164.308(a)(3)(ii)(C) – Terminating Access

Addressable

Have you implemented procedures for terminating access to EPHI when an employee leaves your organization or as required by paragraph (a)(3)(ii)(B) of this section?

» Recommendation: Utilize the systems monitoring dashboard to remotely remove terminated employees from all in-scope EPHI related systems.

164.308(a)(5)(ii)(A) – Security Reminders

Addressable

Do you provide periodic information security reminders?

» Recommendation: Utilize systems monitoring to push periodic reminders to the in-scope workstations.

164.308(a)(5)(ii)(B) – Malicious Software

Addressable

Do you have policies and procedures for guarding against, detecting, and reporting malicious software?

» Recommendation: systems monitoring provides managed antivirus services that guard, detect and report against malicious software.

164.308(a)(5)(ii)(C) – Monitoring Login’s

Addressable

Do you have procedures for monitoring login attempts and reporting discrepancies?

» Recommendation: Utilizing the systems monitoring dashboard, develop procedures to periodically review audit logs and login attempts.

164.308(a)(5)(ii)(D) – Password Management

Addressable

Do you have procedures for creating, changing, and safeguarding passwords?

» Recommendation: Via the centralized management capabilities of the systems monitoring dashboard, develop procedures to create, change and safeguard passwords.

164.312(a)(2)(i) – User Identity

Required

Have you assigned a unique name and/or number for identifying and tracking user identity?

» Recommendation: systems monitoring requires each user ID to be unique and tracks activity according to such. Further, ensure there are no shared user accounts within the client environments you manage.

164.312(a)(2)(iii) – Inactive Sessions

Addressable

Have you implemented procedures that terminate an electronic session after a predetermined time of inactivity?

» Recommendation: systems monitoring automatically times out inactive user sessions.

164.312(a)(2)(iv) – Encrypting EPHI Data

Addressable

Have you implemented a mechanism to encrypt and decrypt EPHI?
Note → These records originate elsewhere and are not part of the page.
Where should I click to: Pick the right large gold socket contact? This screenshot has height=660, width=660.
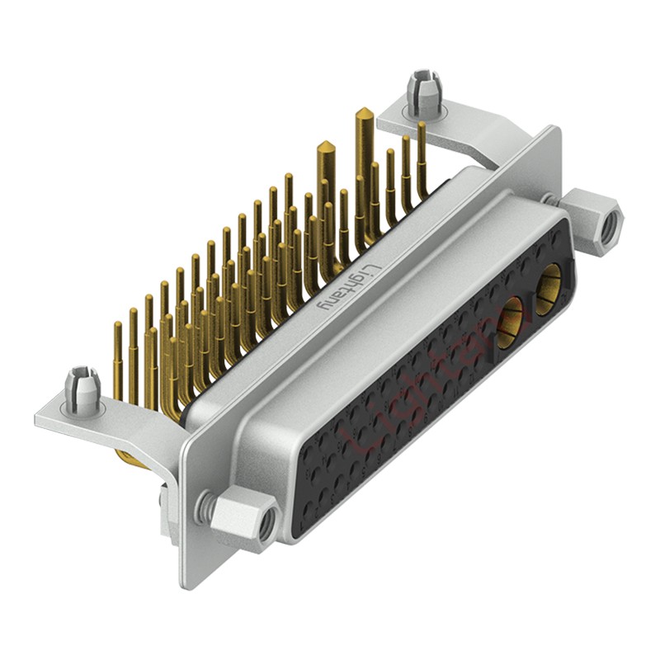(549, 289)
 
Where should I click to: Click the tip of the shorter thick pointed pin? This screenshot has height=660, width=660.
(326, 147)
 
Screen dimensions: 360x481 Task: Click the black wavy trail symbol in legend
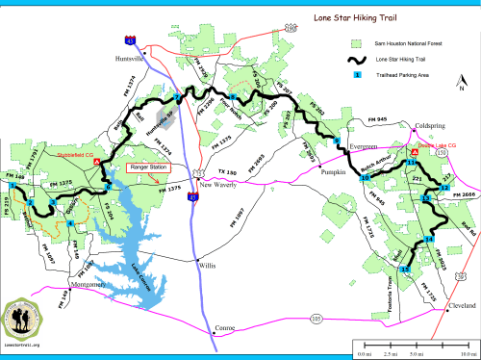coord(357,60)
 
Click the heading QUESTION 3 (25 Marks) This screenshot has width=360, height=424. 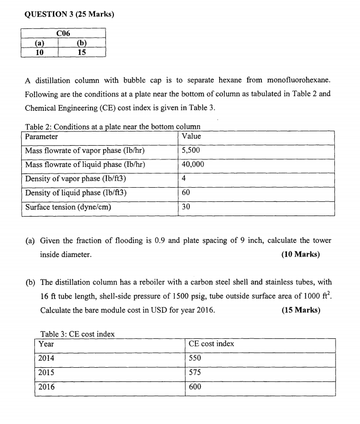pyautogui.click(x=70, y=15)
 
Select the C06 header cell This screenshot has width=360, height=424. pyautogui.click(x=63, y=33)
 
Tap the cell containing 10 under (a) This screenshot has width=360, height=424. pyautogui.click(x=39, y=52)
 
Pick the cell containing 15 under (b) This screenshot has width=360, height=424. pyautogui.click(x=82, y=52)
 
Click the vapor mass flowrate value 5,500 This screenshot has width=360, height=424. pyautogui.click(x=191, y=151)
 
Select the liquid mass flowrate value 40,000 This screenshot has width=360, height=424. pyautogui.click(x=194, y=165)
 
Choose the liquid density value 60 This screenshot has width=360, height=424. pyautogui.click(x=187, y=193)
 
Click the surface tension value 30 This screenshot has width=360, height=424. pyautogui.click(x=187, y=207)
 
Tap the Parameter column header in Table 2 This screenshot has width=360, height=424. pyautogui.click(x=41, y=136)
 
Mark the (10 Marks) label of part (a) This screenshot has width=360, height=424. pyautogui.click(x=301, y=254)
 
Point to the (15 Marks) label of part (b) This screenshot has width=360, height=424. pyautogui.click(x=301, y=310)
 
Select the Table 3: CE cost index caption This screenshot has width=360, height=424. pyautogui.click(x=77, y=334)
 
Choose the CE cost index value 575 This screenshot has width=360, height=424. pyautogui.click(x=195, y=372)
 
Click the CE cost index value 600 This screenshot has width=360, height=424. pyautogui.click(x=195, y=387)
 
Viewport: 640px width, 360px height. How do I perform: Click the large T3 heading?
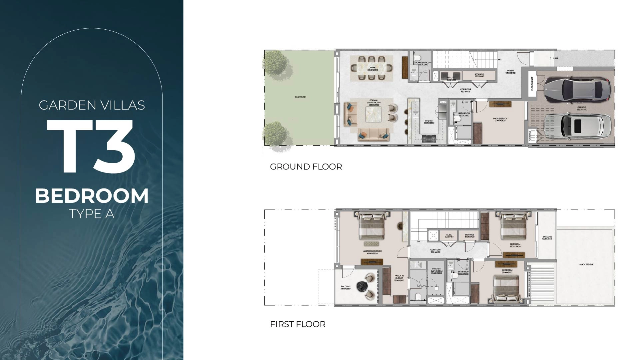point(91,147)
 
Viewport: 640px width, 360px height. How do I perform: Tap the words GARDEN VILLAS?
point(92,105)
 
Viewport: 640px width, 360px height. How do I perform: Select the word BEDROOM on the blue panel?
point(92,196)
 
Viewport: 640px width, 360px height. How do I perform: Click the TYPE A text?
point(92,214)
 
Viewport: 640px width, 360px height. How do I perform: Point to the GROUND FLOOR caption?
point(306,167)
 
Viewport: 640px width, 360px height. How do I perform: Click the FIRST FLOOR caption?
point(298,324)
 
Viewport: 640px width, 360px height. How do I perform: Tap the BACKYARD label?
point(300,97)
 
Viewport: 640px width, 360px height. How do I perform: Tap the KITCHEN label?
point(429,122)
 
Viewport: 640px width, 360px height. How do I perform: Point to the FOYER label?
point(510,71)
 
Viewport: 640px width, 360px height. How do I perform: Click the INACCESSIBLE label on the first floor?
point(586,264)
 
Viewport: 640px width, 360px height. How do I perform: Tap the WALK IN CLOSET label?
point(399,278)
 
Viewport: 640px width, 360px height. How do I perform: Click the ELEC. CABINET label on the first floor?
point(449,235)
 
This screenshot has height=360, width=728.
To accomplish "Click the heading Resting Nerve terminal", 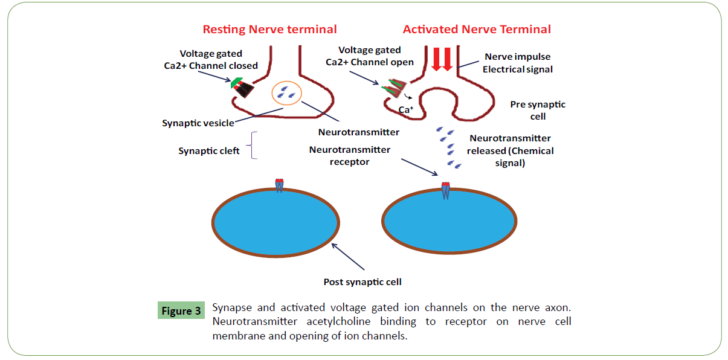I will [x=269, y=29].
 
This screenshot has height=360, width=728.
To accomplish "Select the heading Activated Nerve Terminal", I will [x=477, y=29].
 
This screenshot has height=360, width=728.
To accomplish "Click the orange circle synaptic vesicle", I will [x=286, y=92].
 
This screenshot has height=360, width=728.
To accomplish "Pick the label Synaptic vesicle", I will [x=198, y=123].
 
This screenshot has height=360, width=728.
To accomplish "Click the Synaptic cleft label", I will [x=209, y=150].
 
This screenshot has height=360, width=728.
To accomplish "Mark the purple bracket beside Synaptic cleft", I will [x=254, y=146].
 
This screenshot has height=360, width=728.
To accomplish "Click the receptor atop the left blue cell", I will [x=279, y=184].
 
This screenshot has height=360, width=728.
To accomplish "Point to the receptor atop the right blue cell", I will [x=445, y=190].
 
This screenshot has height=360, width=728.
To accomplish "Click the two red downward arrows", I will [x=442, y=59].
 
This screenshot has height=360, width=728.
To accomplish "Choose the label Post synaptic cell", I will [x=362, y=281].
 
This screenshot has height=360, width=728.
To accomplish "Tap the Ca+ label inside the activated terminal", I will [x=406, y=110].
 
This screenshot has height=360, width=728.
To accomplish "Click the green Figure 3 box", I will [x=181, y=311].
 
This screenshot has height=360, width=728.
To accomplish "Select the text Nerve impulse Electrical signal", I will [x=518, y=63].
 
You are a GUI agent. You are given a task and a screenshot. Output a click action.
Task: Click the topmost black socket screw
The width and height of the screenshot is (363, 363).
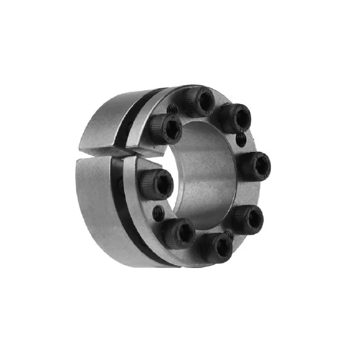coord(198,101)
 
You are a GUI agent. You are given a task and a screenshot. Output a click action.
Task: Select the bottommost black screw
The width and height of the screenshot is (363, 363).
coord(217,246)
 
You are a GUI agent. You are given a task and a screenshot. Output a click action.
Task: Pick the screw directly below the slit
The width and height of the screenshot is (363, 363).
coord(157,183)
» Recommendation: systems monitoring mail automatically and transparently encrypts all mail archives with secure AES 256bit encryption, thereby protecting any EPHI information potentially contained within the archive.

164.312(b)(2) – Audit Reporting

Required

Have you implemented Audit Controls, hardware, software, and/or procedural mechanisms that record and examine activity in information systems that contain or use EPHI?

» Recommendation: User audit reports are dynamically generated by default and can be accessed at any time via the systems monitoring dashboard. Develop procedures to periodically review and investigate any discrepancies.

164.312(d) – Authentication to EPHI Data

Required

Have you implemented Person or Entity Authentication procedures to verify that a person or entity seeking access EPHI is the one claimed?

» Recommendation: Consult with your client and determine the appropriate level of security. Upon such, implement strong password authentication & for further security, configure the systems monitoring dashboard to validate source IP addresses.

164.312(e)(2)(ii) – Encrypt EPHI Data in Transit

Addressable

Have you implemented a mechanism to encrypt EPHI whenever deemed appropriate?

» Recommendation: Configure systems monitoring mail to only transmit email traffic via IMAPS (IMAP over SSL) as this will securely encrypt and protect EPHI transmitted via email over the Internet.